▸ Objective:
Render every line of the items below as a Markdown table with the columns No. and Line, numbering the rows in order and leaving out blank lines.

▸ Data shown:
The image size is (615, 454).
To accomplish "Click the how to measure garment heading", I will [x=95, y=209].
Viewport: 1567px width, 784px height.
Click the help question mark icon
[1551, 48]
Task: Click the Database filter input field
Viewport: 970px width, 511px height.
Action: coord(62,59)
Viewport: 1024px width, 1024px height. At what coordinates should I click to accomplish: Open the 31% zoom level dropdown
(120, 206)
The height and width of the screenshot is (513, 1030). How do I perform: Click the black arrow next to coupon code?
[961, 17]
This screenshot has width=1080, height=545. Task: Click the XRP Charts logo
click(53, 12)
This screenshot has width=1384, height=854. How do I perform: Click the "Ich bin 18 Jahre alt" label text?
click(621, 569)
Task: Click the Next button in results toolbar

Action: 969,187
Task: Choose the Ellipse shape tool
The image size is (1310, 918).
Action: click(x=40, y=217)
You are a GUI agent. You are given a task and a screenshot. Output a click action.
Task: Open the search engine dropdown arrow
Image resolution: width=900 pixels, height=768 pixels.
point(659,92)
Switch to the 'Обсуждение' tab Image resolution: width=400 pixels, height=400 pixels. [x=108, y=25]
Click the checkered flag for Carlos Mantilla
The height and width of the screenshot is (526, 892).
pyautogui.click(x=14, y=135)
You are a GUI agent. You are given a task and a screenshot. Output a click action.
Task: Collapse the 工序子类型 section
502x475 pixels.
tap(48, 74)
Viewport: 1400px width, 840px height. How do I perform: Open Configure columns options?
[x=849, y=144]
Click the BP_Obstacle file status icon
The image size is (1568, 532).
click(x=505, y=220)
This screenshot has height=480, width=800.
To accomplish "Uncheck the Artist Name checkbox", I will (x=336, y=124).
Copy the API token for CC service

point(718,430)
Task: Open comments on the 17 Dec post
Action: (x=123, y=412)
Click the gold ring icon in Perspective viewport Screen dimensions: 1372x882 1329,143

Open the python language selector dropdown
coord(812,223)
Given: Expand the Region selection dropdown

▸ Worked answer:
| No. | Line |
|---|---|
| 1 | The image size is (615, 454). |
| 2 | To accomplish "Click the how to measure garment heading", I will [x=95, y=209]. |
| 3 | Viewport: 1567px width, 784px height. |
| 4 | Click the help question mark icon |
| 5 | [1551, 48] |
| 6 | Task: Click the Database filter input field |
| 7 | Viewport: 970px width, 511px height. |
| 8 | Action: coord(62,59) |
| 9 | Viewport: 1024px width, 1024px height. At what coordinates should I click to accomplish: Open the 31% zoom level dropdown |
| 10 | (120, 206) |
| 11 | The height and width of the screenshot is (513, 1030). How do I perform: Click the black arrow next to coupon code? |
| 12 | [961, 17] |
| 13 | This screenshot has width=1080, height=545. Task: Click the XRP Charts logo |
| 14 | click(53, 12) |
| 15 | This screenshot has width=1384, height=854. How do I perform: Click the "Ich bin 18 Jahre alt" label text? |
| 16 | click(621, 569) |
| 17 | Task: Click the Next button in results toolbar |
| 18 | Action: 969,187 |
| 19 | Task: Choose the Ellipse shape tool |
| 20 | The image size is (1310, 918). |
| 21 | Action: click(x=40, y=217) |
| 22 | You are a GUI agent. You are given a task and a screenshot. Output a click action. |
| 23 | Task: Open the search engine dropdown arrow |
| 24 | Image resolution: width=900 pixels, height=768 pixels. |
| 25 | point(659,92) |
| 26 | Switch to the 'Обсуждение' tab Image resolution: width=400 pixels, height=400 pixels. [x=108, y=25] |
| 27 | Click the checkered flag for Carlos Mantilla |
| 28 | The height and width of the screenshot is (526, 892). |
| 29 | pyautogui.click(x=14, y=135) |
| 30 | You are a GUI agent. You are given a task and a screenshot. Output a click action. |
| 31 | Task: Collapse the 工序子类型 section |
| 32 | 502x475 pixels. |
| 33 | tap(48, 74) |
| 34 | Viewport: 1400px width, 840px height. How do I perform: Open Configure columns options? |
| 35 | [x=849, y=144] |
| 36 | Click the BP_Obstacle file status icon |
| 37 | The image size is (1568, 532). |
| 38 | click(x=505, y=220) |
| 39 | This screenshot has height=480, width=800. |
| 40 | To accomplish "Uncheck the Artist Name checkbox", I will (x=336, y=124). |
| 41 | Copy the API token for CC service |
| 42 | point(718,430) |
| 43 | Task: Open comments on the 17 Dec post |
| 44 | Action: (x=123, y=412) |
| 45 | Click the gold ring icon in Perspective viewport Screen dimensions: 1372x882 1329,143 |
| 46 | Open the python language selector dropdown |
| 47 | coord(812,223) |
| 48 | Given: Expand the Region selection dropdown |